▸ Entries on where items appear
__________________________________________________
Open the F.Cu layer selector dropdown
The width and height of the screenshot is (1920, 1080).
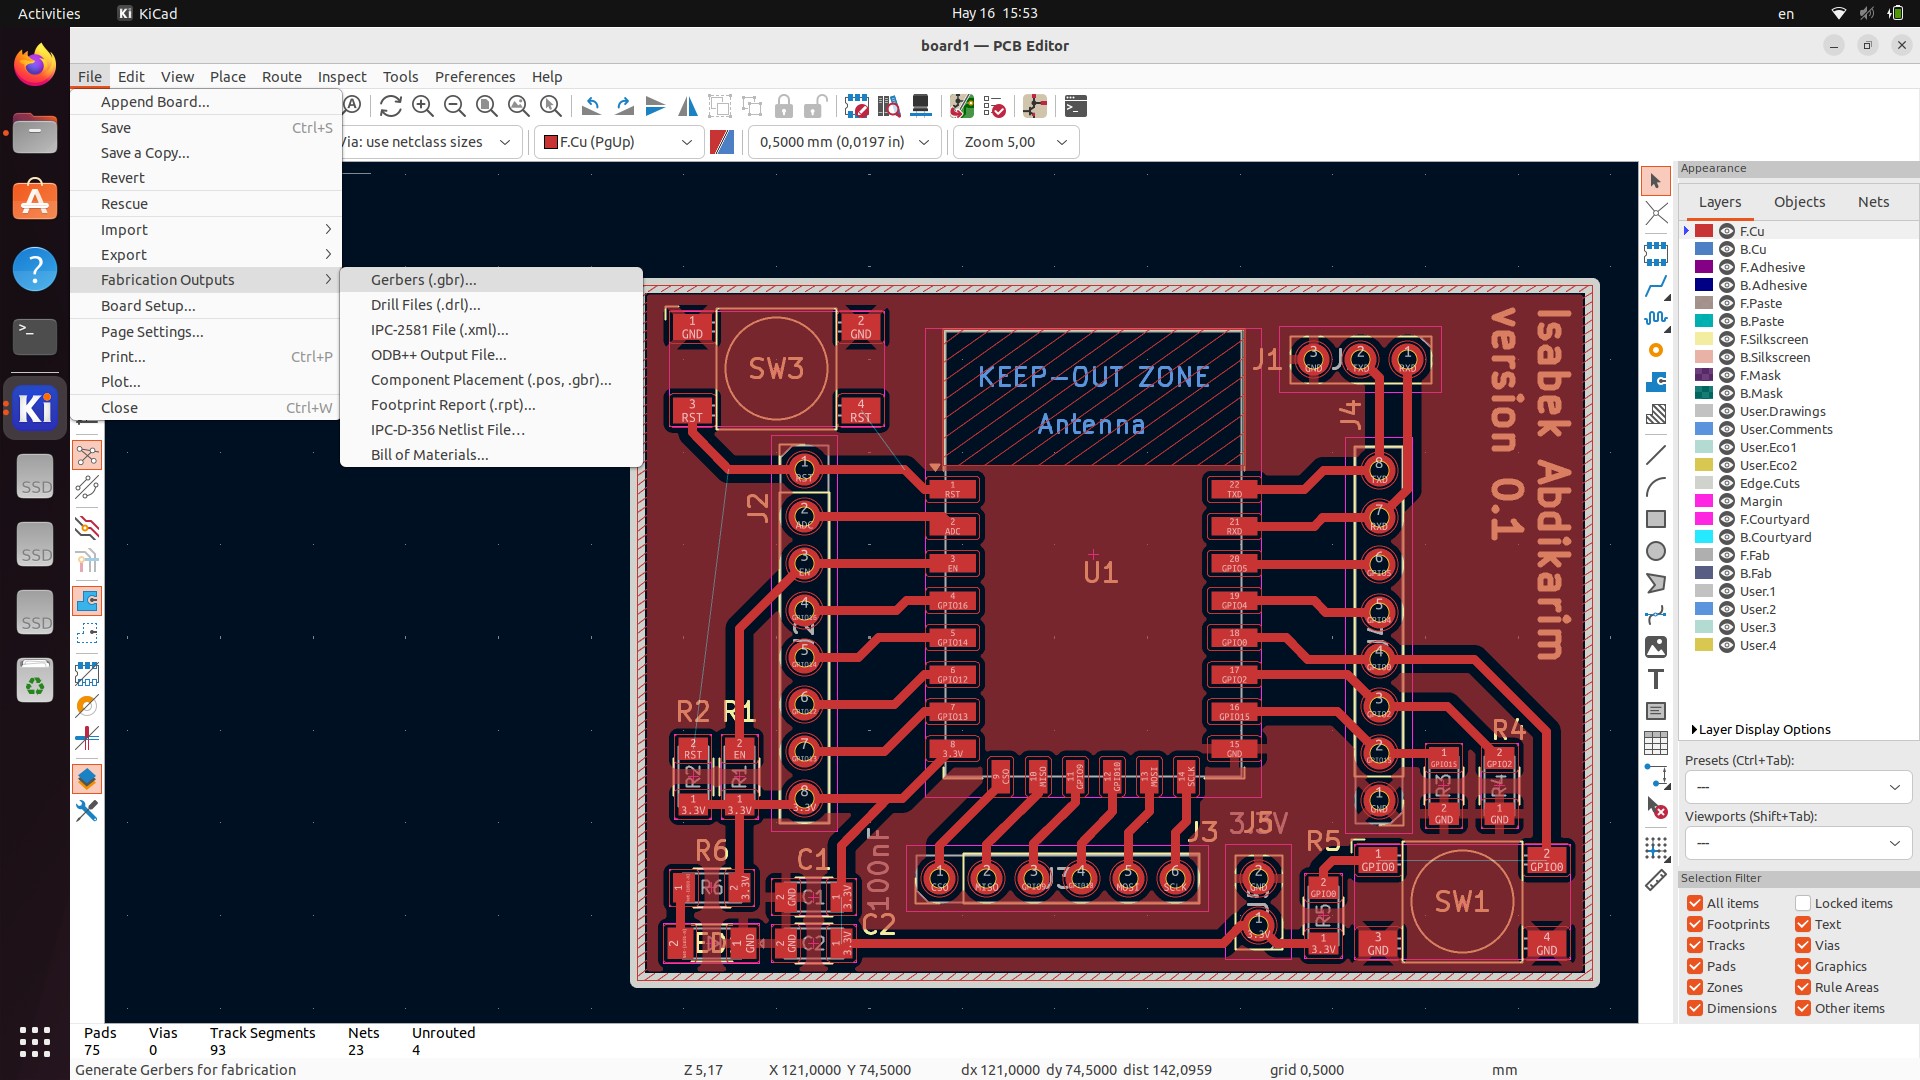pyautogui.click(x=618, y=142)
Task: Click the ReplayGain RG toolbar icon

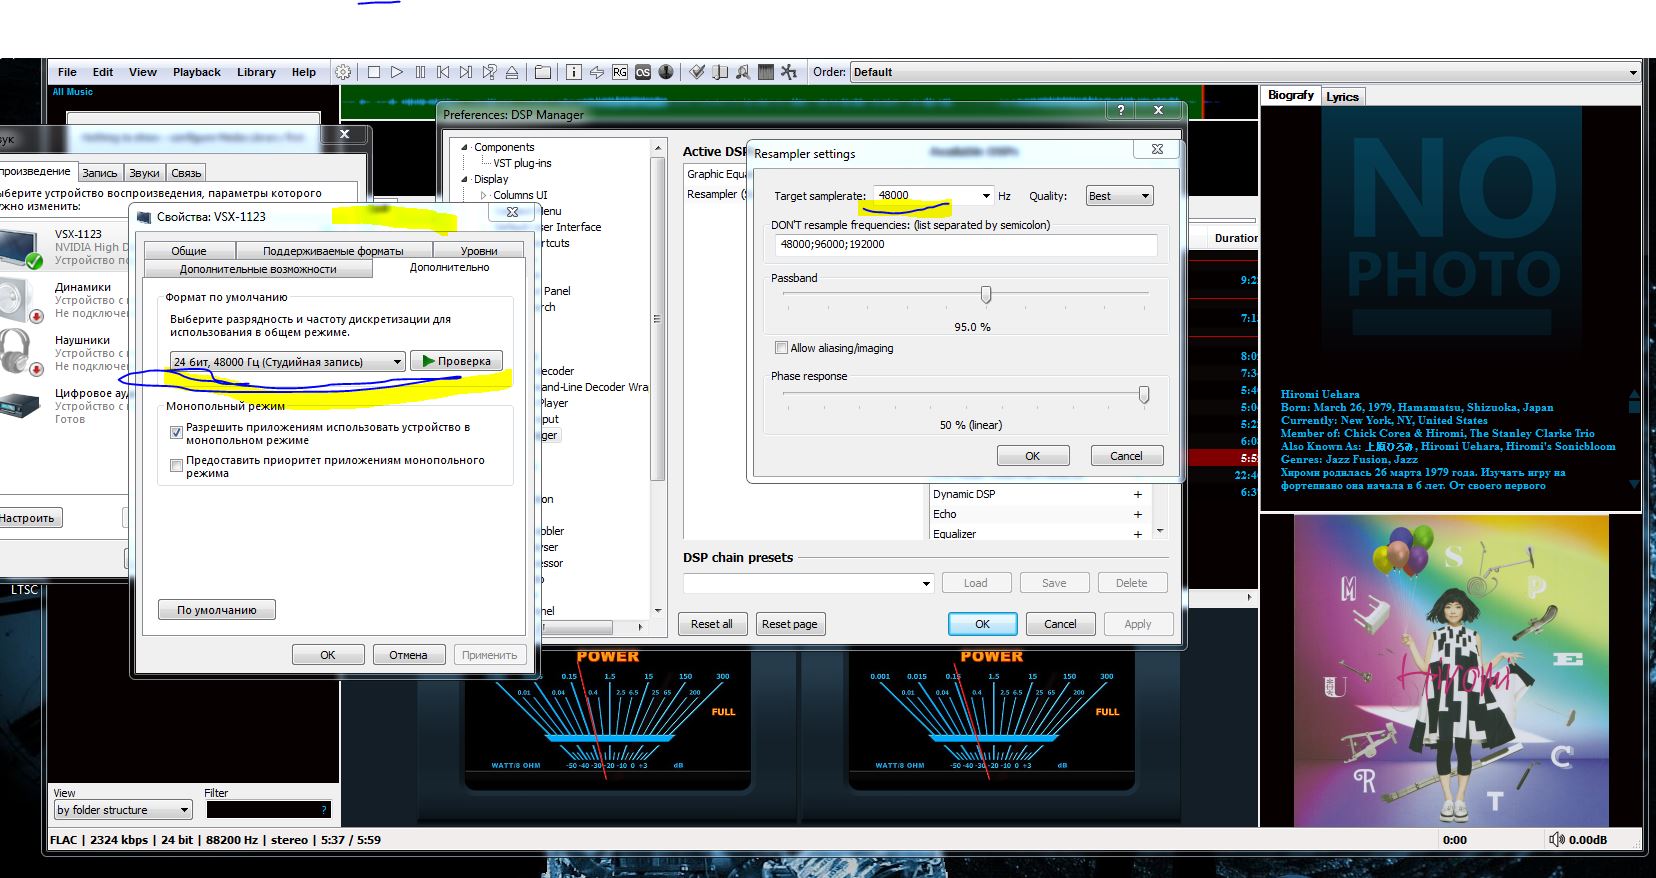Action: 620,72
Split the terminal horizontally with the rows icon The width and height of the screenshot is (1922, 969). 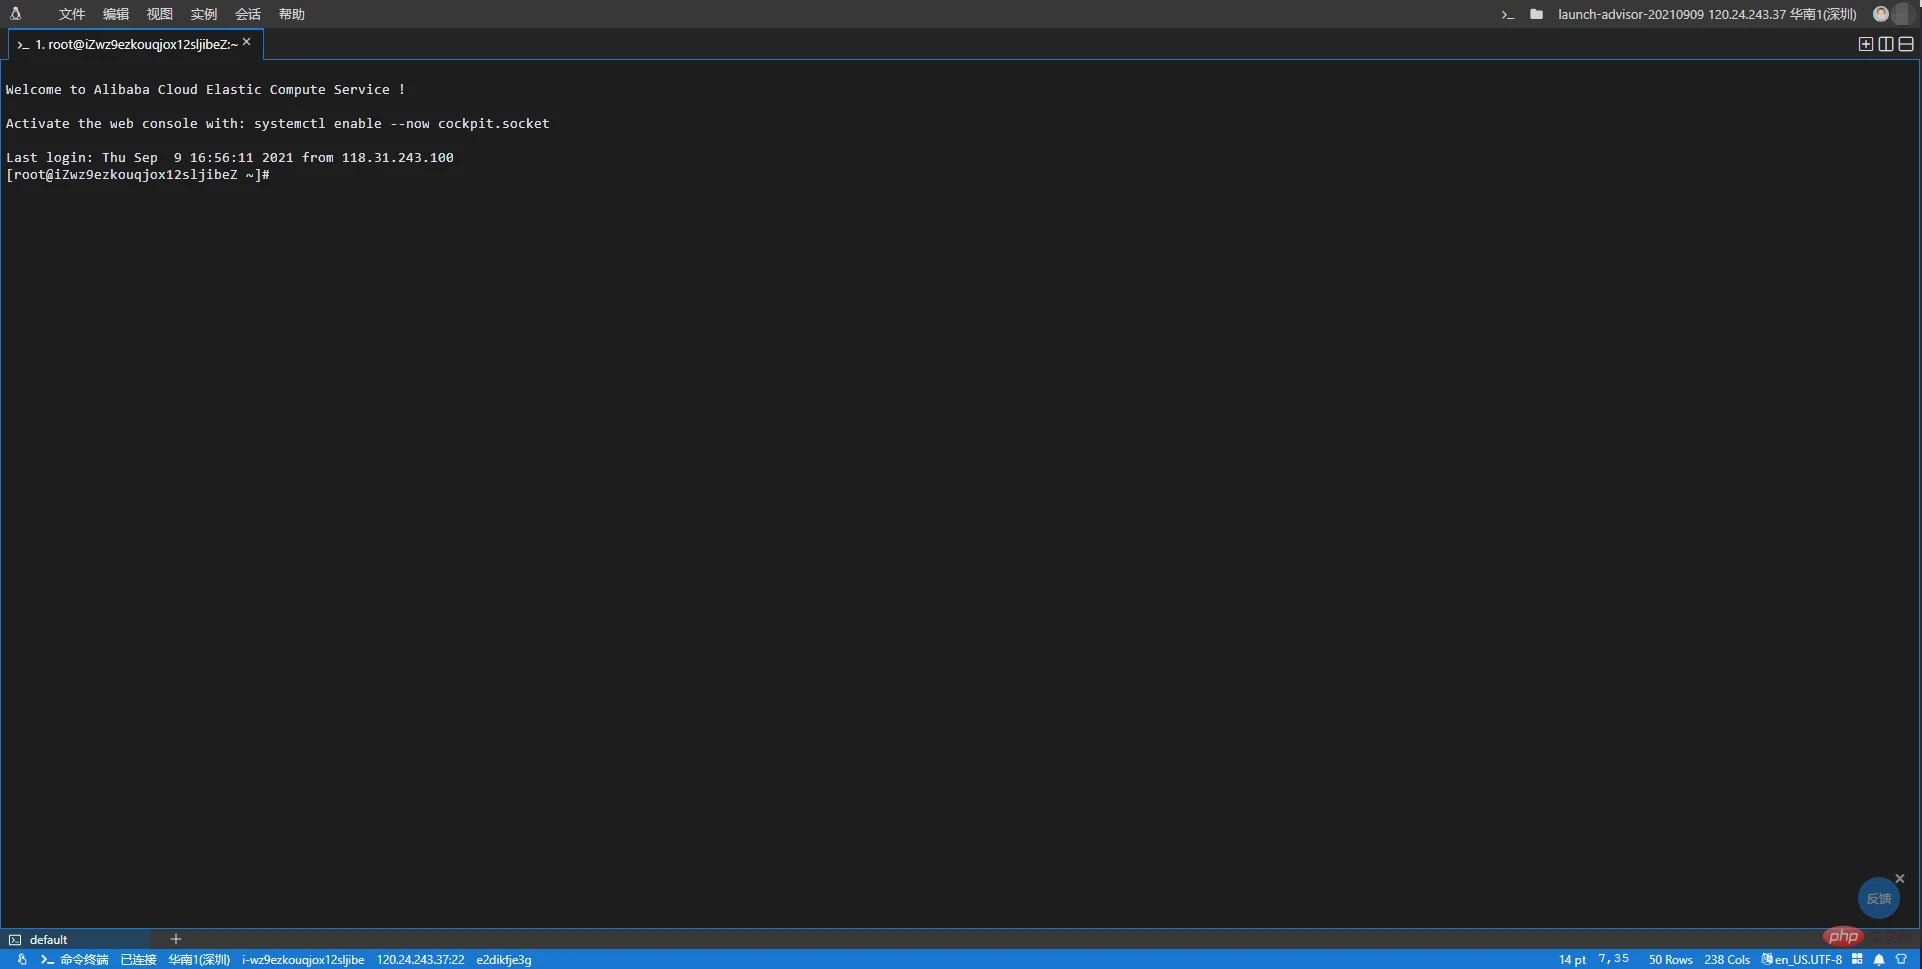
__________________________________________________
▸ YOUR OBJECTIVE
Rewrite the material above, switching every "screenshot" to "image" and keeping everything else the same. Leave the pictures out.

▸ SOLUTION TO THIS TASK
Open the F.Cu layer selector dropdown
The width and height of the image is (1920, 1080).
pyautogui.click(x=618, y=142)
Task: Click the ReplayGain RG toolbar icon

Action: 620,72
Split the terminal horizontally with the rows icon The width and height of the image is (1922, 969). 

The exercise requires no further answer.